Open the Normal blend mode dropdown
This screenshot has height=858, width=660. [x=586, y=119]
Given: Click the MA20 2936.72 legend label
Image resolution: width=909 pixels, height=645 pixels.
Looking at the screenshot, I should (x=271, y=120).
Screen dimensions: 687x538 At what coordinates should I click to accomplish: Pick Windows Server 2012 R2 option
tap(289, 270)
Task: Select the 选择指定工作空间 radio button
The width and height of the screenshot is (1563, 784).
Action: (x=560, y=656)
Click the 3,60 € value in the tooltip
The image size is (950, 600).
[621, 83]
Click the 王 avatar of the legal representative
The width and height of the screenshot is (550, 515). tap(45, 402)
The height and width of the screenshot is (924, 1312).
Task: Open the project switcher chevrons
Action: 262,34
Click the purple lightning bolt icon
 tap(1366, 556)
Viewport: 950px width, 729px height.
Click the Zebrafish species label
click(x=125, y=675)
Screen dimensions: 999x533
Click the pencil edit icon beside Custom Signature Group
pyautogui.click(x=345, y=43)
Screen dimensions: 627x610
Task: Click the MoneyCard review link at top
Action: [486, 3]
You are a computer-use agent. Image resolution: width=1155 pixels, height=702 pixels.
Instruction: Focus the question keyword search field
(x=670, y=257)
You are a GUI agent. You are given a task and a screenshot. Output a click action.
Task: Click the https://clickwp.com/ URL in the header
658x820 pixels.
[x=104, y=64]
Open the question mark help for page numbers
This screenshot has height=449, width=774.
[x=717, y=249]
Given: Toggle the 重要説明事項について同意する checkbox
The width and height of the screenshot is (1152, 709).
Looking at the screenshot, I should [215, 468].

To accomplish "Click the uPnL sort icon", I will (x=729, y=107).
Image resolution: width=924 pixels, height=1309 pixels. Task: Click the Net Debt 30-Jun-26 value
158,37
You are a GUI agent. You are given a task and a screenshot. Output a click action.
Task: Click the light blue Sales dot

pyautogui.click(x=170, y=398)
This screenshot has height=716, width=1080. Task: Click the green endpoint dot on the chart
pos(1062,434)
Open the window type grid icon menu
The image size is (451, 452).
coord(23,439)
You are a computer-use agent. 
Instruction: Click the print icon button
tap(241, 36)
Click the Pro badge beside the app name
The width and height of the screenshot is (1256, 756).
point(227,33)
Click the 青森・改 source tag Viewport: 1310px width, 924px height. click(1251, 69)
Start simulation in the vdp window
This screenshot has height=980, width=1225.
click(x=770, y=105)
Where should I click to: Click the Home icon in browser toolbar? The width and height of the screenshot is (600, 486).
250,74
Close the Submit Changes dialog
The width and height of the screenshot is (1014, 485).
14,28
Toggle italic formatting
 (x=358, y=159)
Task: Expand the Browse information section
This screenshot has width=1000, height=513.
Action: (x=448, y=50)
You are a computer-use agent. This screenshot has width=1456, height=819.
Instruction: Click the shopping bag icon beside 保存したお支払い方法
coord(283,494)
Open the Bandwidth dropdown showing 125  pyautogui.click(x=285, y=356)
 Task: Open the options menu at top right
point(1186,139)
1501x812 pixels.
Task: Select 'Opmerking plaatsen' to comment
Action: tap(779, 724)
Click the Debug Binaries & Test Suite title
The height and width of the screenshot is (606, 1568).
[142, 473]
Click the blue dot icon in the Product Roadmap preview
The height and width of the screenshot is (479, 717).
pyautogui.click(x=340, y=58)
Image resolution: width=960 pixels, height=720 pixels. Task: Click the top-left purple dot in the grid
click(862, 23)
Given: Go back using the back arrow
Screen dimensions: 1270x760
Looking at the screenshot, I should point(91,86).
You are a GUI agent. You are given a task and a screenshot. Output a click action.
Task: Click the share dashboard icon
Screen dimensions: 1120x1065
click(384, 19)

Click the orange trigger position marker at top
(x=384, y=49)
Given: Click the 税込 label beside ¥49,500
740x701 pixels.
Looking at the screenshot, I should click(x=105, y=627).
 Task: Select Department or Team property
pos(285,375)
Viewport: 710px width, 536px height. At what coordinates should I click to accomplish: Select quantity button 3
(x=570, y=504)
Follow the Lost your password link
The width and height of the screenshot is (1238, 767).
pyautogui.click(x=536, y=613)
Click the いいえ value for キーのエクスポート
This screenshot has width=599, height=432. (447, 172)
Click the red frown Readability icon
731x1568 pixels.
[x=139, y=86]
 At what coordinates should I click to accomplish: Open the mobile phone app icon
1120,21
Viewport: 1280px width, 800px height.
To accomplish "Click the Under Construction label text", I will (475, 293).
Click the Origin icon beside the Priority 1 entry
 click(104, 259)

» WHAT YOU ARE ASKED TO DO
Provide an exact copy of all the material.

» ANSWER BELOW
Open the Normal blend mode dropdown
This screenshot has height=858, width=660. [x=586, y=119]
Given: Click the MA20 2936.72 legend label
Image resolution: width=909 pixels, height=645 pixels.
Looking at the screenshot, I should (x=271, y=120).
Screen dimensions: 687x538 At what coordinates should I click to accomplish: Pick Windows Server 2012 R2 option
tap(289, 270)
Task: Select the 选择指定工作空间 radio button
The width and height of the screenshot is (1563, 784).
Action: (x=560, y=656)
Click the 3,60 € value in the tooltip
The image size is (950, 600).
[621, 83]
Click the 王 avatar of the legal representative
The width and height of the screenshot is (550, 515). tap(45, 402)
The height and width of the screenshot is (924, 1312).
Task: Open the project switcher chevrons
Action: 262,34
Click the purple lightning bolt icon
 tap(1366, 556)
Viewport: 950px width, 729px height.
Click the Zebrafish species label
click(x=125, y=675)
Screen dimensions: 999x533
Click the pencil edit icon beside Custom Signature Group
pyautogui.click(x=345, y=43)
Screen dimensions: 627x610
Task: Click the MoneyCard review link at top
Action: [486, 3]
You are a computer-use agent. Image resolution: width=1155 pixels, height=702 pixels.
Instruction: Focus the question keyword search field
(x=670, y=257)
You are a GUI agent. You are given a task and a screenshot. Output a click action.
Task: Click the https://clickwp.com/ URL in the header
658x820 pixels.
[x=104, y=64]
Open the question mark help for page numbers
This screenshot has height=449, width=774.
[x=717, y=249]
Given: Toggle the 重要説明事項について同意する checkbox
The width and height of the screenshot is (1152, 709).
Looking at the screenshot, I should [215, 468].

To accomplish "Click the uPnL sort icon", I will (x=729, y=107).
Image resolution: width=924 pixels, height=1309 pixels. Task: Click the Net Debt 30-Jun-26 value
158,37
You are a GUI agent. You are given a task and a screenshot. Output a click action.
Task: Click the light blue Sales dot

pyautogui.click(x=170, y=398)
This screenshot has height=716, width=1080. Task: Click the green endpoint dot on the chart
pos(1062,434)
Open the window type grid icon menu
The image size is (451, 452).
coord(23,439)
You are a computer-use agent. 
Instruction: Click the print icon button
tap(241, 36)
Click the Pro badge beside the app name
The width and height of the screenshot is (1256, 756).
point(227,33)
Click the 青森・改 source tag Viewport: 1310px width, 924px height. click(1251, 69)
Start simulation in the vdp window
This screenshot has height=980, width=1225.
click(x=770, y=105)
Where should I click to: Click the Home icon in browser toolbar? The width and height of the screenshot is (600, 486).
250,74
Close the Submit Changes dialog
The width and height of the screenshot is (1014, 485).
14,28
Toggle italic formatting
 (x=358, y=159)
Task: Expand the Browse information section
This screenshot has width=1000, height=513.
Action: (x=448, y=50)
You are a computer-use agent. This screenshot has width=1456, height=819.
Instruction: Click the shopping bag icon beside 保存したお支払い方法
coord(283,494)
Open the Bandwidth dropdown showing 125  pyautogui.click(x=285, y=356)
 Task: Open the options menu at top right
point(1186,139)
1501x812 pixels.
Task: Select 'Opmerking plaatsen' to comment
Action: tap(779, 724)
Click the Debug Binaries & Test Suite title
The height and width of the screenshot is (606, 1568).
[142, 473]
Click the blue dot icon in the Product Roadmap preview
The height and width of the screenshot is (479, 717).
pyautogui.click(x=340, y=58)
Image resolution: width=960 pixels, height=720 pixels. Task: Click the top-left purple dot in the grid
click(862, 23)
Given: Go back using the back arrow
Screen dimensions: 1270x760
Looking at the screenshot, I should point(91,86).
You are a GUI agent. You are given a task and a screenshot. Output a click action.
Task: Click the share dashboard icon
Screen dimensions: 1120x1065
click(384, 19)

Click the orange trigger position marker at top
(x=384, y=49)
Given: Click the 税込 label beside ¥49,500
740x701 pixels.
Looking at the screenshot, I should click(x=105, y=627).
 Task: Select Department or Team property
pos(285,375)
Viewport: 710px width, 536px height. At what coordinates should I click to accomplish: Select quantity button 3
(x=570, y=504)
Follow the Lost your password link
The width and height of the screenshot is (1238, 767).
pyautogui.click(x=536, y=613)
Click the いいえ value for キーのエクスポート
This screenshot has width=599, height=432. (447, 172)
Click the red frown Readability icon
731x1568 pixels.
[x=139, y=86]
 At what coordinates should I click to accomplish: Open the mobile phone app icon
1120,21
Viewport: 1280px width, 800px height.
To accomplish "Click the Under Construction label text", I will (475, 293).
Click the Origin icon beside the Priority 1 entry
 click(104, 259)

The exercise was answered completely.